» **THE TASK**
Reproduce the text of every entry below word for word, leaving out the pictures.

» **DATA SECTION**
((

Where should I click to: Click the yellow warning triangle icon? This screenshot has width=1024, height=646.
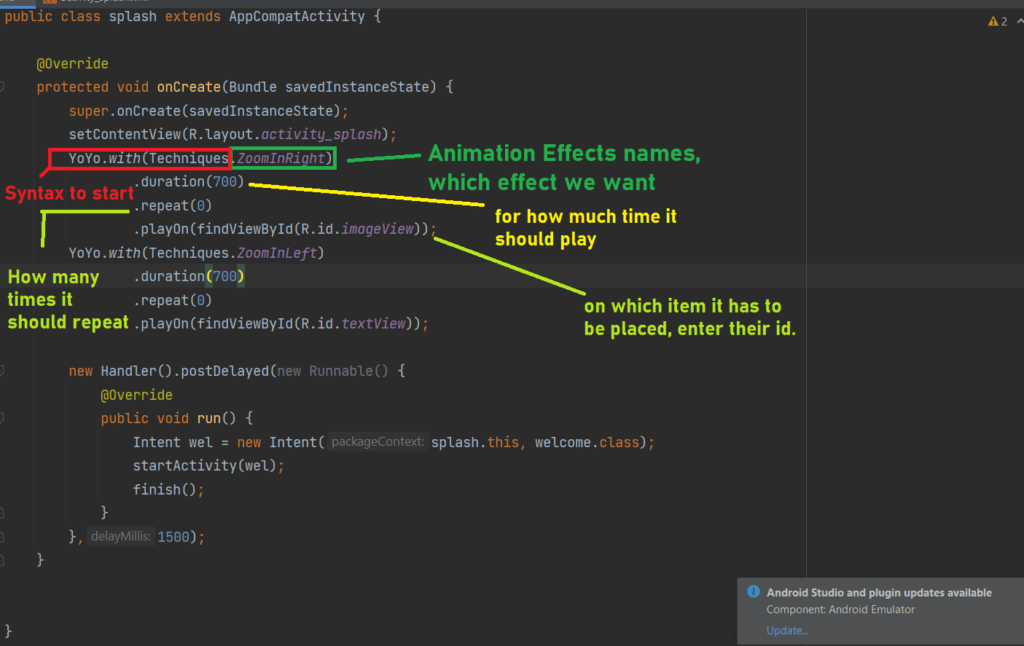click(x=993, y=21)
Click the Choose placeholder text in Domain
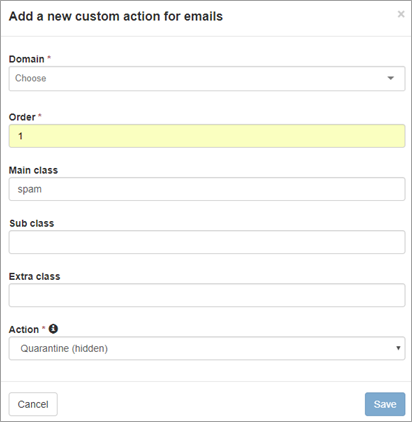412x422 pixels. click(31, 78)
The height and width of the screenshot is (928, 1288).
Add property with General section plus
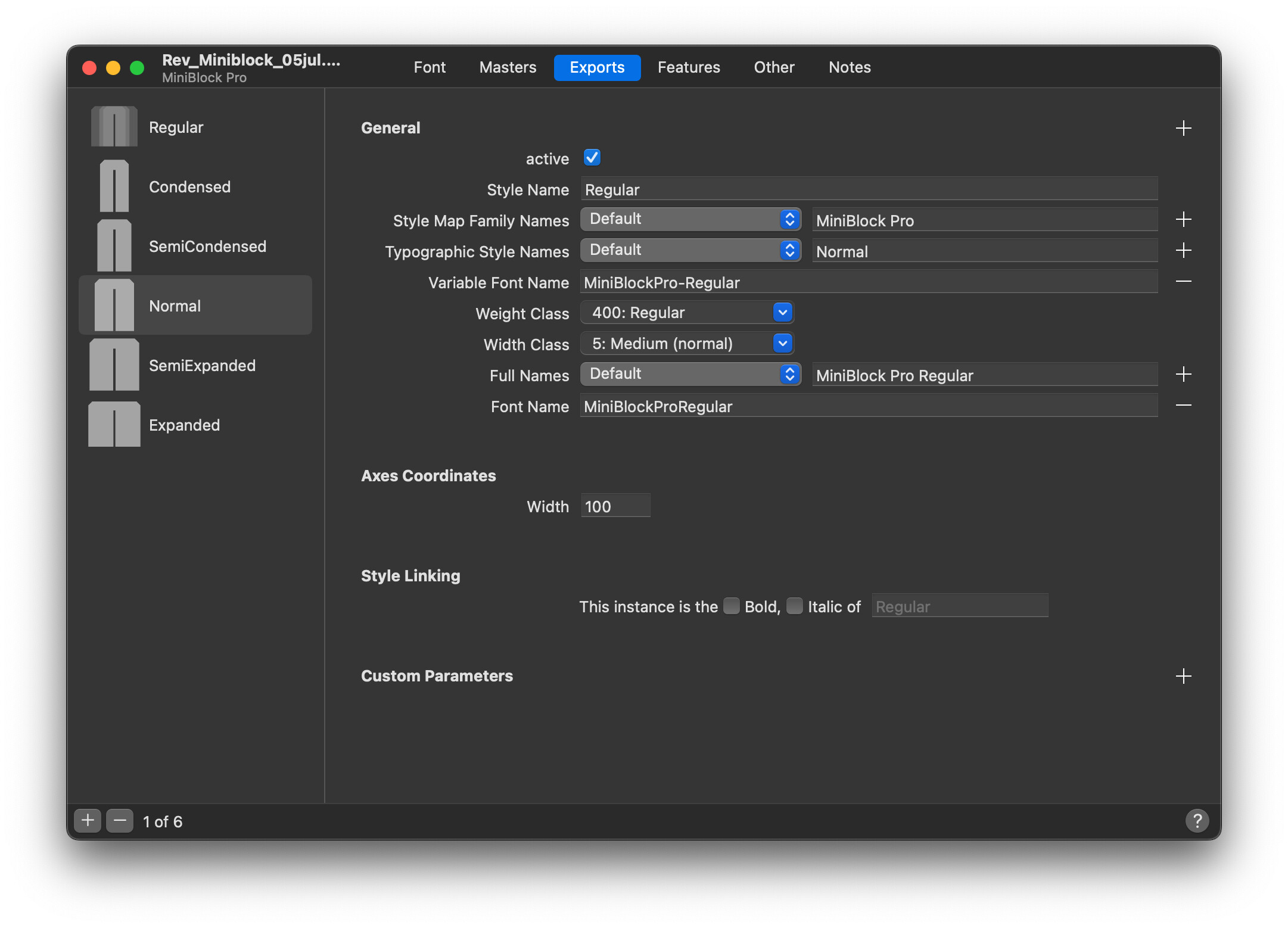pos(1183,128)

))

» **FULL ANSWER**
Where should I click to: Click the yellow warning triangle icon? This screenshot has width=1024, height=646.
click(x=993, y=21)
Click the Choose placeholder text in Domain
412x422 pixels. click(31, 78)
The height and width of the screenshot is (928, 1288).
Add property with General section plus
pos(1183,128)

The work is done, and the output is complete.